Kamala Harris proposes highest Capital Gains Tax in over 100 years for stocks and crypto

Earlier in 2024, there was a significant backlash to President Biden’s proposed tax plan, which would see capital gains taxes rise to their highest levels in 100 years, unrealized gains become taxable for some individuals, and corporate taxes see a substantial uptick.

Despite the passage of nearly five months and the changing of the Democratic Party candidate from Biden to Vice President Kamala Harris, the debate has not subsided and has, in several ways, only grown more intense.

Indeed, Harris historically endorsing measures deemed even more radical than the current President’s and her recent comments on price controls seeing her labeled a ‘communist’ have only stepped up the pressure on the campaign.

Why is the Harris tax plan so controversial?

For many in the U.S., the pressure on Harris can be seen as justified. The candidate has pledged to continue pushing for the outgoing President’s tax reform program, and her administration, if successful, would indeed see stock and cryptocurrency taxes go up to their highest levels in a century.

The presidential hopeful’s plan entails raising the upper limit to capital gains taxes from 37% to 39.4% and, if the original scheme is more closely implemented, to 44.6%.

There is also significant confusion about how the potential administration would handle cryptocurrencies

On the one hand, the Democratic Party has been tough on the sector and the Biden program was reported as intending to eliminate a special tax subsidy for digital assets and other transactions, thus significantly raising the burdens associated with actively engaging with the crypto markets.

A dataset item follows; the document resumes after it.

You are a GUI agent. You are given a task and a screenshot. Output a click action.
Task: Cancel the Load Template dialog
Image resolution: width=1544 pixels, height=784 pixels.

On the other, Harris has made her intentions for a rapprochement with the industry known, casting some doubt on how the actual approach to cryptocurrencies might look, especially since the details have been severely lacking.

Finally, the plan would also raise the corporate tax rate from 21% to 28%, which, like many of the program’s other facets, could vicariously impact investors

The pros and cons of the Harris tax plan

Indeed, the Harris proposal is specifically intended to be progressive, meaning that the more one earns, the more one pays. For example, the hotly-contested unrealized gains tax would only apply to individuals with a net worth above $100 million. All the increases are intended to affect only those Americans making more than $400,000 annually.

Still, the ambitious nature of the plan means it is likely to have many unintended consequences and could require numerous contingencies to work as desired.

Historically, corporations have tended to offload their costs to workers and consumers, sometimes out of genuine necessity, sometimes to protect generous pay packages of executives and to finance stock buyback programs worth tens of billions of dollars.

Should companies opt for such an approach, many Americans could see their bills go up, their job opportunities go scarce, and their colleagues get axed. Simultaneously, as controversial as they are, a lack of funds for stock buyback programs could lead to substantially lower returns for investors.

Such possible consequences not only make the plan more difficult to pass but would also likely require the creation of additional provisions and oversight mechanisms to ensure workers and consumers are not unjustly affected.

In turn, implementing such measures would likely drive enforcement costs up, damaging one of the program’s main goals – reducing the revenue-expenditure gap – and thus, again, making the plan harder to pass.

On the flip side, the plan, if successfully and correctly passed, could do much to address the chronic issues of corporate tax evasion, growing inequality, and apparent aberrations, such as the Boeing (NYSE: BA) CEO making more than $30 million in the same year his company’s planes became a meme for falling out of the sky.